Young Canadians continue to face complex life circumstances and hardships such as poverty, bullying, unsafe communities, family violence, and poor mental health — difficulties that can be hard to navigate on their own without outside support.

“Mentoring can redirect these trajectories, effectively helping break vicious cycles of poverty, and support upward mobility,” says Big Brothers Big Sisters of Canada (BBBS).

Numbers back up this statement. According to a study conducted by Boston Consulting Group in 2013 of recipients of the BBBS’s mentorship program, 63 percent had post-secondary education, 47 percent held senior leadership positions, and 13 percent had higher earnings than their counterparts, allowing kids to be productive, successful contributors to society.

But economics is not the only reason to support mentorship.
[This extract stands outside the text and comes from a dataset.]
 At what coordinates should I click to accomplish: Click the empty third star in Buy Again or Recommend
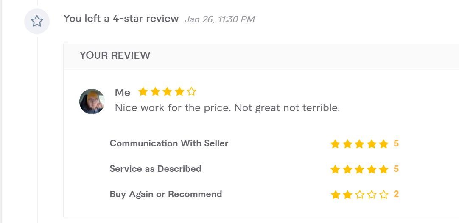pyautogui.click(x=360, y=195)
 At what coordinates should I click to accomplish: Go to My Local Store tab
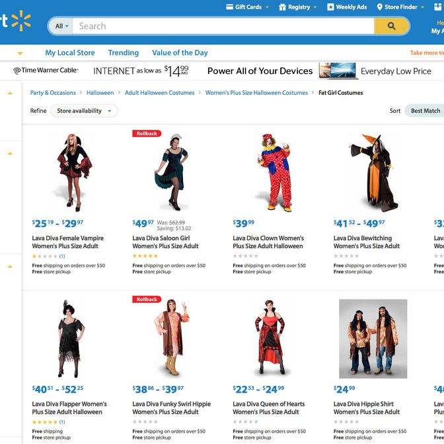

According to this same study, 98 percent of BBBS mentorship recipients believe that they make good life choices, 92 percent are confident, and 96 percent say that they are happy.

And with a population of fulfilled adults comes healthy communities that benefit from the generosity of individuals who wish to give back to the community that supported them.

It was found that Big Brothers Big Sisters’ mentees give 20 percent more to charities, and are 50 percent more likely to volunteer, and when they do, they spend 30 percent more of their time doing so — solid indicators of good citizens as defined by Canadians themselves.

It takes imagination and vision to see how far Canada’s youth can go. “Mentoring is not a nice-to-have, it is a need-to-have — especially if our goal is to empower and employ young people, and enhance the prosperity and productivity of our country,” says Big Brothers Big Sisters of Canada. “For success in today’s global economy, giving young people mentorship opportunities keeps them in school, enables them to find employment, and helps them be contributing, happy, and productive citizens — it gives them the confidence to achieve more.”